# DATA EXCERPTS
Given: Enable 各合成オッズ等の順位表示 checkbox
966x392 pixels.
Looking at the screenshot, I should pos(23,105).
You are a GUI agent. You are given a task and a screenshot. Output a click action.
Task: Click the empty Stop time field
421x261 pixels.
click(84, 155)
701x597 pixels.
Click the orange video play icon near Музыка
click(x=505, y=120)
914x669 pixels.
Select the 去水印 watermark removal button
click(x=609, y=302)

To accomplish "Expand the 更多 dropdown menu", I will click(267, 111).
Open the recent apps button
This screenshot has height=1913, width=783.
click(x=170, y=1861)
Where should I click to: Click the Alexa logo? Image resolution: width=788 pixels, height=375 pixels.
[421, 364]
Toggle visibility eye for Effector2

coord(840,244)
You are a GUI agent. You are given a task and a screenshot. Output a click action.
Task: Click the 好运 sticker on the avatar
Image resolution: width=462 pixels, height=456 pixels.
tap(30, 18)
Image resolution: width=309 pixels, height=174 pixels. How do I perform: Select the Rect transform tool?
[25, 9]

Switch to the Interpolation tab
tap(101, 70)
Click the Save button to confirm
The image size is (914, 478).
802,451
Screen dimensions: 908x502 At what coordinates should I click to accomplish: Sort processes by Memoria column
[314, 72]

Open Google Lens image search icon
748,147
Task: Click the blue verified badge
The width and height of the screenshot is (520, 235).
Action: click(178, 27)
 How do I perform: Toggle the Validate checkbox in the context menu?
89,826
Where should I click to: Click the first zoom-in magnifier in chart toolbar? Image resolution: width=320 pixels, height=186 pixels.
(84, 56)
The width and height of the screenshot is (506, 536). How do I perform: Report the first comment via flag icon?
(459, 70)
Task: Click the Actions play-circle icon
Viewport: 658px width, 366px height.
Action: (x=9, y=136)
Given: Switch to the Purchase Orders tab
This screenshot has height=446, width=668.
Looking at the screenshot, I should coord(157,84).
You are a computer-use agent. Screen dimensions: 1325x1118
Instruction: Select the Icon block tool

# DESCRIPTION OF THE TASK
Pick out every line of the records that contains the word "should", and copy each of those lines in full.

# ANSWER TO THIS PROBLEM
Looking at the screenshot, I should pos(23,105).
Where should I click to: Click the Alexa logo? Image resolution: width=788 pixels, height=375 pixels.
Screen dimensions: 908x502 At what coordinates should I click to accomplish: Sort processes by Memoria column
Where should I click to: Click the first zoom-in magnifier in chart toolbar? Image resolution: width=320 pixels, height=186 pixels.
Looking at the screenshot, I should coord(157,84).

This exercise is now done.